Owing to his process of painting from photography, Sasnal transacts in disclosure and withholding. In transit between mediums, a process of elimination omits certain visual details and embellishes new flourishes at will, leading to an application of paint working in extremes. Much like Luc Tuymans, Sasnal is drawn to hyperbolically high contrasts, hiding features between glare and shadow. While this infuses authorship into the work, as certain biases are inevitable in the act of translation, it also positions painting’s capacity for representation as inferior compared to photography’s faux-objectivity, to Sasnal’s apparent frustration.

In Untitled (Silver Lake) and Untitled (Pick-up) (both 2025), parallel compositions depict monochromes above painted images: solid black over a pick-up truck, and red over a Roman ionic capital. Whereas the monochromes are flat and inscrutable, the lower sections awkwardly approximate their photographic references, sketching out whichever details Sasnal liked best. There’s friction between the zeal of the painterly effort and the medium’s communicative capacities compared to that of the photographic referent, a tension that encapsulates Sasnal’s pessimism about painting’s inadequacies in the contemporary era. If factual documentation is the aim, then painting just cannot compare to the lucidity of a photograph, much less when depicting a city as elusive as Los Angeles.

Wilhelm Sasnal, Untitled (Silver Lake), 2025. Photo: Evan Walsh. Courtesy of BLUM.

What’s more, when placed within the scattered field of view of “AAAsphalt”, what value can painting’s bid for monumentality be said to offer our contemporary moment’s fleeting attention spans? One answer might be in art’s ability to reject all notions of objectivity, championing stillness found in the subjective.
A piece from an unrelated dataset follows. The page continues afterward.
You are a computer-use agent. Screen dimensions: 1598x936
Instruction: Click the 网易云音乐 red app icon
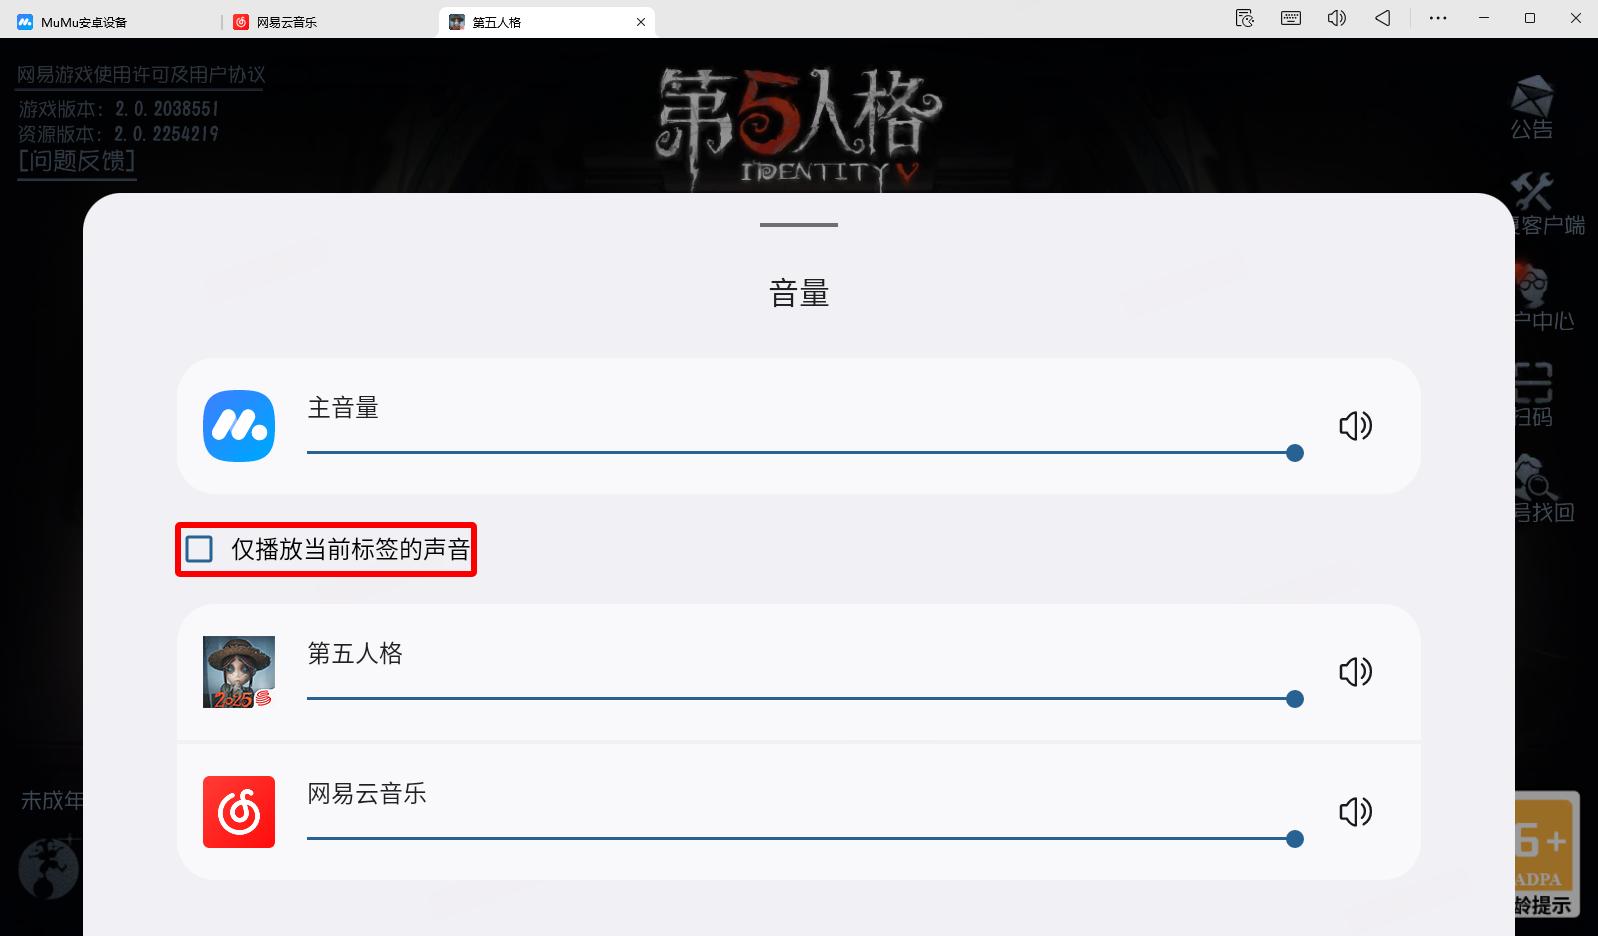point(239,812)
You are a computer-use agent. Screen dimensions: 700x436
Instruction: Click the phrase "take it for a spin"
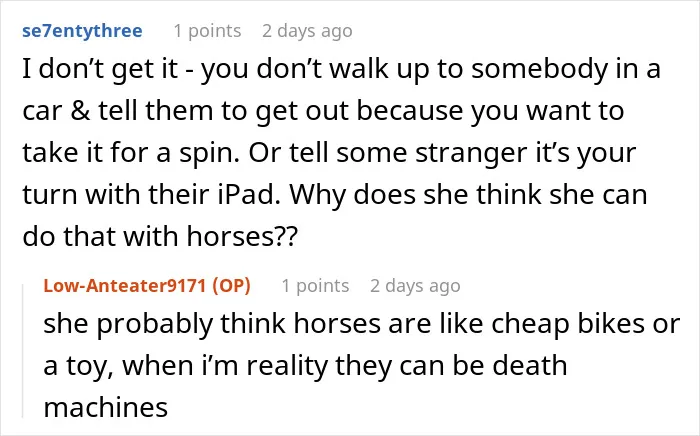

However, to unwind the complexities of that perspective would require pulling your eyes away from the myriad sensations competing for attention—a mediation that is increasingly too much to ask of a contemporary viewer.

And in the art world, as above, so below. Tim Blum justified his decision by citing a new art market that he didn’t recognize: collectors more interested in flipping than owning, partying than buying (much less, appreciating). Dopamine rules the market more than any pure investment in art, emotional, or financial. So, paintings and galleries are in a similar bind, but it is not a crisis of obsolescence, as Sasnal fears, but rather of relevancy—of application to the contemporary context. If they hope to survive, both painting and the greater art market will need to evolve.